By Kody Phillis & Brian V. Jenkins
Microelectronics production generates various types of wastewater. Typically, wastewater contaminants are heavy metals (copper, lead, nickel, cadmium). Proper control of heavy metals in the fab effluent is important for several reasons. First, it is environmentally responsible, and allows the fab to be a good neighbor in its community. Secondly, it can pay solid economic returns and is often the basis for various water reuse/reclaim scenarios.
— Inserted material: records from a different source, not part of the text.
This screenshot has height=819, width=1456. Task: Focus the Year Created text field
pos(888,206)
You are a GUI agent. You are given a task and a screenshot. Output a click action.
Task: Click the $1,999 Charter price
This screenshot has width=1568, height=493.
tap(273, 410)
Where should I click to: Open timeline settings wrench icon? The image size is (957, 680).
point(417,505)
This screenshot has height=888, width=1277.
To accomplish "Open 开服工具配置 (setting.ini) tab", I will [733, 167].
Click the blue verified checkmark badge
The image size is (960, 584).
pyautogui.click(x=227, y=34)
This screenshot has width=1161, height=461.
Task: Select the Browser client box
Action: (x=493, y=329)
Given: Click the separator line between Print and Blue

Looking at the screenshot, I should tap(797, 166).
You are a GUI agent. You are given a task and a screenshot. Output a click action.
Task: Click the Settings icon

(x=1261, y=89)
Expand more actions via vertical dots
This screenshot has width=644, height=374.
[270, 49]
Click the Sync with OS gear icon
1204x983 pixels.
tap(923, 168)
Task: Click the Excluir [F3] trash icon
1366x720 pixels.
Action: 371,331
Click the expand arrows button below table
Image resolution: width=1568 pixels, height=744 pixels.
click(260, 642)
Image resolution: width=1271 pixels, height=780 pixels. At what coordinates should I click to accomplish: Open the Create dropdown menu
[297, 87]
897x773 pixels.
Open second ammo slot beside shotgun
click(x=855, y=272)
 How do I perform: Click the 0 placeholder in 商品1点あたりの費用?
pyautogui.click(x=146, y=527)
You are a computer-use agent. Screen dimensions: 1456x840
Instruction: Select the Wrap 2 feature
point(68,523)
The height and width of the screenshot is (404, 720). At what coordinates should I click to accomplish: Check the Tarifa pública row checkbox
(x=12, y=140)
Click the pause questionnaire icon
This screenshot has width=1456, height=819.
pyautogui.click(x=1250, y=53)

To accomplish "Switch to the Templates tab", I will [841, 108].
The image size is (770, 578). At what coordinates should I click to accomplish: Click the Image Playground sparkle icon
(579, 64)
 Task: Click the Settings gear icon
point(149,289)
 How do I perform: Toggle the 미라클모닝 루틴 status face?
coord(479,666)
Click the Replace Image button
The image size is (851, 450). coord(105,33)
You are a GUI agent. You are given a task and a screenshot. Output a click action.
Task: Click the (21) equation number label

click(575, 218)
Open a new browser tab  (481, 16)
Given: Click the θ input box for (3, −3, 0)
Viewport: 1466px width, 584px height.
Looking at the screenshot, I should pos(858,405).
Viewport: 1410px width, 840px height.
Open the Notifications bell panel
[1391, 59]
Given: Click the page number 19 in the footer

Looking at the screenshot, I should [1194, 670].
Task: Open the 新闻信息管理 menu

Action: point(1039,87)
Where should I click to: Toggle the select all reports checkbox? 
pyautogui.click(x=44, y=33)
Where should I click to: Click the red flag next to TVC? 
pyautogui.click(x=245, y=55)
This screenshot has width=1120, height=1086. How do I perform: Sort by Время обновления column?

This article reports on treatment concerns at a fab that makes advanced semiconductors in the northwestern United States. The fab regularly trucks out high-concentration, copper-chelated wastewater. The average soluble copper level in this wastewater is 2,500 to 3,500 parts per million (ppm) at a pH of 0.8. Approximately 4,000 gallons of this wastewater was transported every four days, with an estimated truck-out cost of $15,000 per load. As the fab entered its ramp-up cycle, both the volume of wastewater and the truck out costs escalated. Overall, total site copper discharge limits are 3 pounds per day.
There are several ways to manage heavy metals wastewater. Some of the more common ones, and their respective advantages and disadvantages, are noted here:
Licensed disposal hauling. This method (contracting with a licensed waste hauler) is simple, and requires no investment other than storage facilities that accumulate the wastewater. Advantages of this approach are: simplicity, availability, minimal capital outlay.
Disadvantages are as follows:
- Waste hauling can become expensive.
- The price is usually based on quality, quantity, and distance.
- This disposal approach does not totally eliminate downstream liability.